• **Source information**
====================

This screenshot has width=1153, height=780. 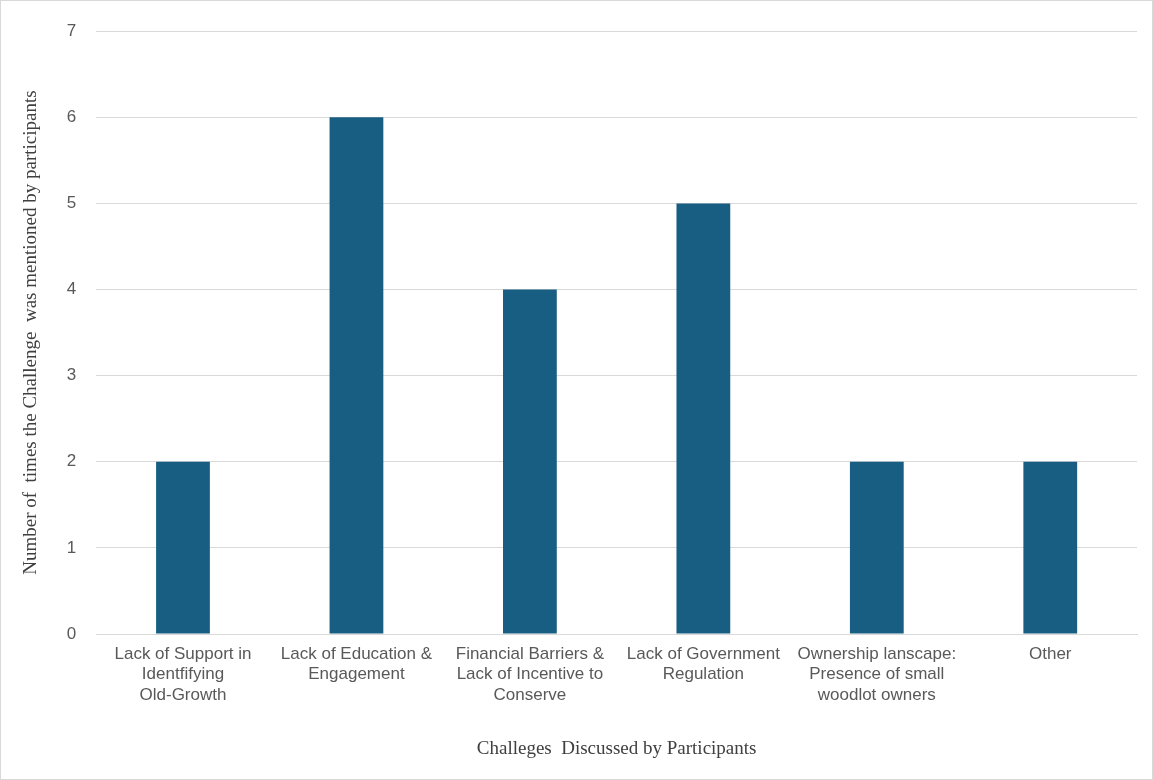 What do you see at coordinates (72, 461) in the screenshot?
I see `y-tick-label: 2` at bounding box center [72, 461].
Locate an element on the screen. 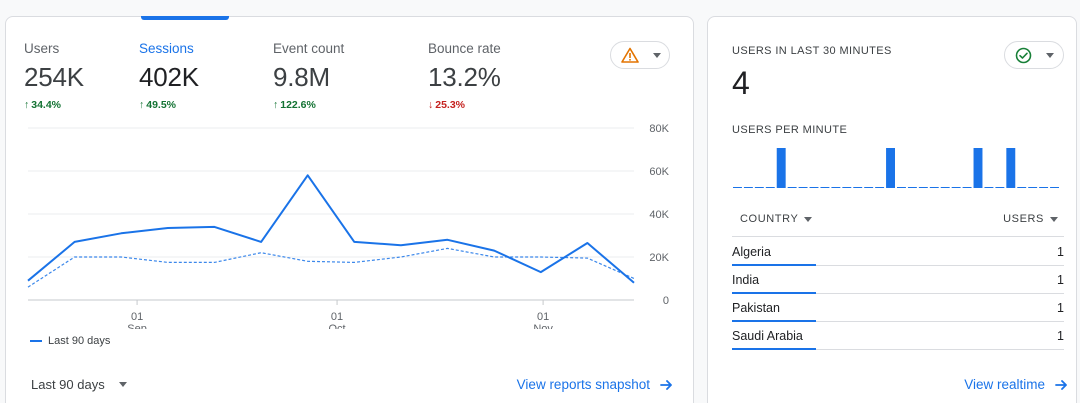 The image size is (1080, 403). link-label: View reports snapshot is located at coordinates (583, 384).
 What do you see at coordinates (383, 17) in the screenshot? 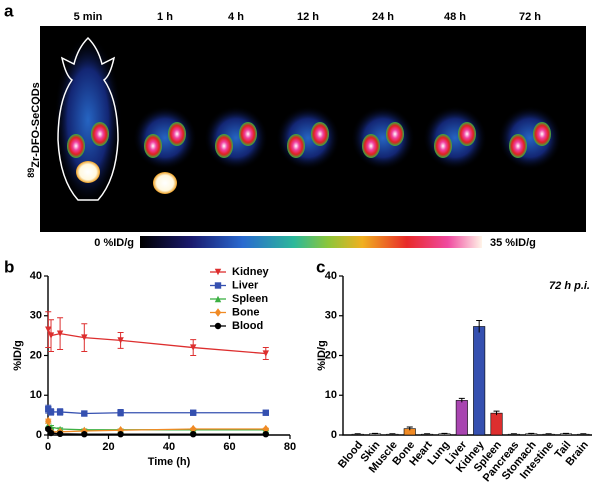
I see `time-label: 24 h` at bounding box center [383, 17].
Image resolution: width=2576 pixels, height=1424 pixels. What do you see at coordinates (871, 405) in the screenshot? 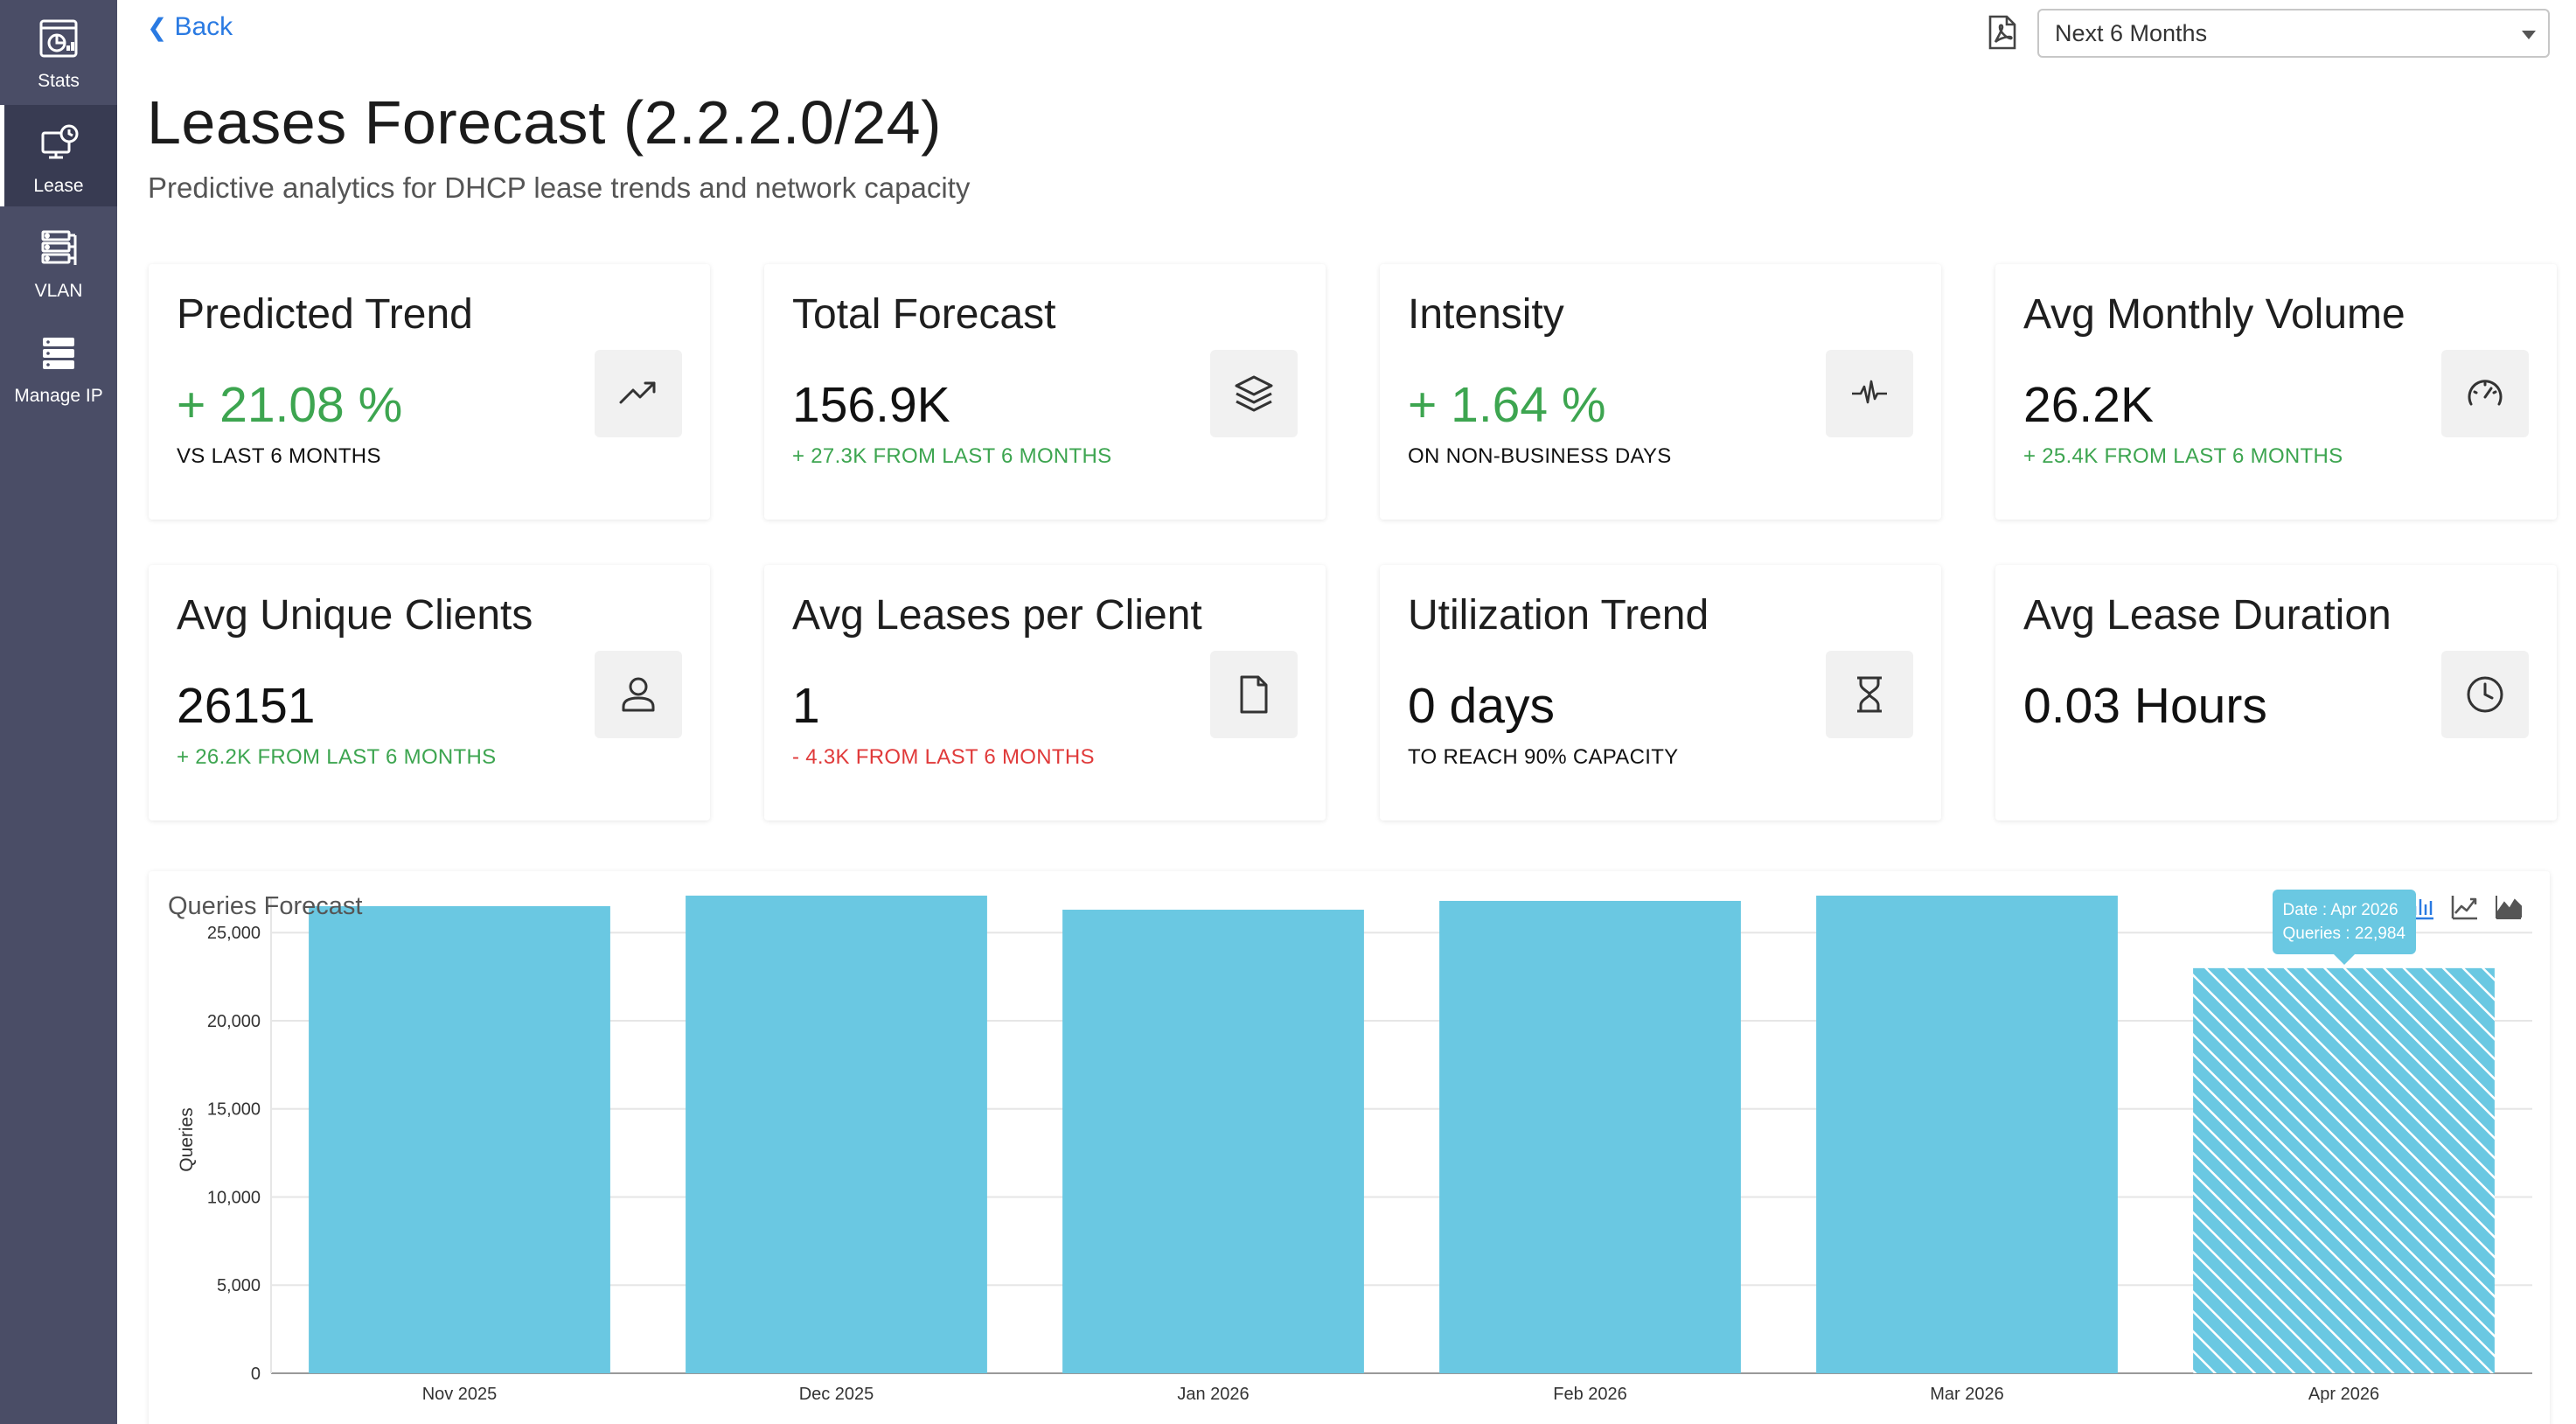
I see `card-value: 156.9K` at bounding box center [871, 405].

====================

• **What this task involves**
Can you return, word for word, the part of the entries that opens with the line containing "Image resolution: width=2576" and runs through the end of the entries, leaving out the pictures?

• **Expected answer**
Image resolution: width=2576 pixels, height=1424 pixels. What do you see at coordinates (871, 405) in the screenshot? 
I see `card-value: 156.9K` at bounding box center [871, 405].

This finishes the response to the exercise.